■ EXERCISE INSTRUCTIONS: The required output is every record, written out exactly.

START RECORDS SHOWN

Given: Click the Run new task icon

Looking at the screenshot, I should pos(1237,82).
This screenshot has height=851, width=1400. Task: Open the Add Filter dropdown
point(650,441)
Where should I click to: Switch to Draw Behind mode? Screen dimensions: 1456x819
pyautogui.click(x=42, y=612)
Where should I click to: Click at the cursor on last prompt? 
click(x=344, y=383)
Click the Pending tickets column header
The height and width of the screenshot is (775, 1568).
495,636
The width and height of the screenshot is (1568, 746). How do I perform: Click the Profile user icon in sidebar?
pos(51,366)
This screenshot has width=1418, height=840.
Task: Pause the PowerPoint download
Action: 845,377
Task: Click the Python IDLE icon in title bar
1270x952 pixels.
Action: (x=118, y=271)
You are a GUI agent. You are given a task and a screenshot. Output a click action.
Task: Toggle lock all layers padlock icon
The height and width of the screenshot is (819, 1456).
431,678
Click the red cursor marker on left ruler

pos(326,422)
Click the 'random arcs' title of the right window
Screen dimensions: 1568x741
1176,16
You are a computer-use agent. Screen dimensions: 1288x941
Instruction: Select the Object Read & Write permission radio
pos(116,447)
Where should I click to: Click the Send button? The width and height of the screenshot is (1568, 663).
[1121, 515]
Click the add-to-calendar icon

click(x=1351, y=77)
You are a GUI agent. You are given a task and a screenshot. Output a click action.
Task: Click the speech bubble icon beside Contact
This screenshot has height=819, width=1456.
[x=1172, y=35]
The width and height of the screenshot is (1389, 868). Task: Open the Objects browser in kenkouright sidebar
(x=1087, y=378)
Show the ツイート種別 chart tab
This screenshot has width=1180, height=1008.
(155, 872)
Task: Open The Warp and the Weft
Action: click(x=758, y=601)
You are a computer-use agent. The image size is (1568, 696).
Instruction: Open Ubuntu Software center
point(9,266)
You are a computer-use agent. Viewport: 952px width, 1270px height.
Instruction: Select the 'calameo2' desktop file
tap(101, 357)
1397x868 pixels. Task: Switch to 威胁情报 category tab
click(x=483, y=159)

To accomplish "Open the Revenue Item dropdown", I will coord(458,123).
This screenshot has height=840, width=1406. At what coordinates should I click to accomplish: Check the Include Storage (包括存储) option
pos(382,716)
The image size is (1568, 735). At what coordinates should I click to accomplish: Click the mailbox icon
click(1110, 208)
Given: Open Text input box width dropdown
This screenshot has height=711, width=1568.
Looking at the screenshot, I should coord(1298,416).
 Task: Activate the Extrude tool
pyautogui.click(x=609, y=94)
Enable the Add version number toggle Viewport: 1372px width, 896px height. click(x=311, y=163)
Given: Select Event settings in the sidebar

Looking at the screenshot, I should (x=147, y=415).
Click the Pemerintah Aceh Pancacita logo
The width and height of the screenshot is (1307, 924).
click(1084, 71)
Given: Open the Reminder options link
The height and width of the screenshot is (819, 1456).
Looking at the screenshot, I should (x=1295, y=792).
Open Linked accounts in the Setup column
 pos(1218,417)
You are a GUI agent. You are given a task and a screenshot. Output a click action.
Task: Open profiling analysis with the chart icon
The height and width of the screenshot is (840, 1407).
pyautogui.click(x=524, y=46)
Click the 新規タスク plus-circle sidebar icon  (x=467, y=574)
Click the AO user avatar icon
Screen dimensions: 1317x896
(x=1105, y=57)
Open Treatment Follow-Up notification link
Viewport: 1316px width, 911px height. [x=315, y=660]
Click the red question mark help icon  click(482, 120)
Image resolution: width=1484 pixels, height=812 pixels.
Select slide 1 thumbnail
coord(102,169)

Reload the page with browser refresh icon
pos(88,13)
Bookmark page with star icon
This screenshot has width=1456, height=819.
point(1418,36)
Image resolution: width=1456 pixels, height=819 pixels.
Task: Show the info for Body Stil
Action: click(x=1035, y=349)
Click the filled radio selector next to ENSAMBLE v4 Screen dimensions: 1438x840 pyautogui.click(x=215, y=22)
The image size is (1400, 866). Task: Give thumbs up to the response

END RECORDS SHOWN

■ RESPONSE AREA:
Given: Click the Run new task icon

Looking at the screenshot, I should pos(1237,82).
This screenshot has height=851, width=1400. Task: Open the Add Filter dropdown
point(650,441)
Where should I click to: Switch to Draw Behind mode? Screen dimensions: 1456x819
pyautogui.click(x=42, y=612)
Where should I click to: Click at the cursor on last prompt? 
click(x=344, y=383)
Click the Pending tickets column header
The height and width of the screenshot is (775, 1568).
495,636
The width and height of the screenshot is (1568, 746). How do I perform: Click the Profile user icon in sidebar?
pos(51,366)
This screenshot has width=1418, height=840.
Task: Pause the PowerPoint download
Action: 845,377
Task: Click the Python IDLE icon in title bar
1270x952 pixels.
Action: (x=118, y=271)
You are a GUI agent. You are given a task and a screenshot. Output a click action.
Task: Toggle lock all layers padlock icon
The height and width of the screenshot is (819, 1456).
431,678
Click the red cursor marker on left ruler

pos(326,422)
Click the 'random arcs' title of the right window
Screen dimensions: 1568x741
1176,16
You are a computer-use agent. Screen dimensions: 1288x941
Instruction: Select the Object Read & Write permission radio
pos(116,447)
Where should I click to: Click the Send button? The width and height of the screenshot is (1568, 663).
[1121, 515]
Click the add-to-calendar icon

click(x=1351, y=77)
You are a GUI agent. You are given a task and a screenshot. Output a click action.
Task: Click the speech bubble icon beside Contact
This screenshot has height=819, width=1456.
[x=1172, y=35]
The width and height of the screenshot is (1389, 868). Task: Open the Objects browser in kenkouright sidebar
(x=1087, y=378)
Show the ツイート種別 chart tab
This screenshot has width=1180, height=1008.
(155, 872)
Task: Open The Warp and the Weft
Action: click(x=758, y=601)
You are a computer-use agent. The image size is (1568, 696).
Instruction: Open Ubuntu Software center
point(9,266)
You are a computer-use agent. Viewport: 952px width, 1270px height.
Instruction: Select the 'calameo2' desktop file
tap(101, 357)
1397x868 pixels. Task: Switch to 威胁情报 category tab
click(x=483, y=159)

To accomplish "Open the Revenue Item dropdown", I will coord(458,123).
This screenshot has height=840, width=1406. At what coordinates should I click to accomplish: Check the Include Storage (包括存储) option
pos(382,716)
The image size is (1568, 735). At what coordinates should I click to accomplish: Click the mailbox icon
click(1110, 208)
Given: Open Text input box width dropdown
This screenshot has height=711, width=1568.
Looking at the screenshot, I should coord(1298,416).
 Task: Activate the Extrude tool
pyautogui.click(x=609, y=94)
Enable the Add version number toggle Viewport: 1372px width, 896px height. click(x=311, y=163)
Given: Select Event settings in the sidebar

Looking at the screenshot, I should (x=147, y=415).
Click the Pemerintah Aceh Pancacita logo
The width and height of the screenshot is (1307, 924).
click(1084, 71)
Given: Open the Reminder options link
The height and width of the screenshot is (819, 1456).
Looking at the screenshot, I should (x=1295, y=792).
Open Linked accounts in the Setup column
 pos(1218,417)
You are a GUI agent. You are given a task and a screenshot. Output a click action.
Task: Open profiling analysis with the chart icon
The height and width of the screenshot is (840, 1407).
pyautogui.click(x=524, y=46)
Click the 新規タスク plus-circle sidebar icon  (x=467, y=574)
Click the AO user avatar icon
Screen dimensions: 1317x896
(x=1105, y=57)
Open Treatment Follow-Up notification link
Viewport: 1316px width, 911px height. [x=315, y=660]
Click the red question mark help icon  click(482, 120)
Image resolution: width=1484 pixels, height=812 pixels.
Select slide 1 thumbnail
coord(102,169)

Reload the page with browser refresh icon
pos(88,13)
Bookmark page with star icon
This screenshot has width=1456, height=819.
point(1418,36)
Image resolution: width=1456 pixels, height=819 pixels.
Task: Show the info for Body Stil
Action: click(x=1035, y=349)
Click the filled radio selector next to ENSAMBLE v4 Screen dimensions: 1438x840 pyautogui.click(x=215, y=22)
The image size is (1400, 866). Task: Give thumbs up to the response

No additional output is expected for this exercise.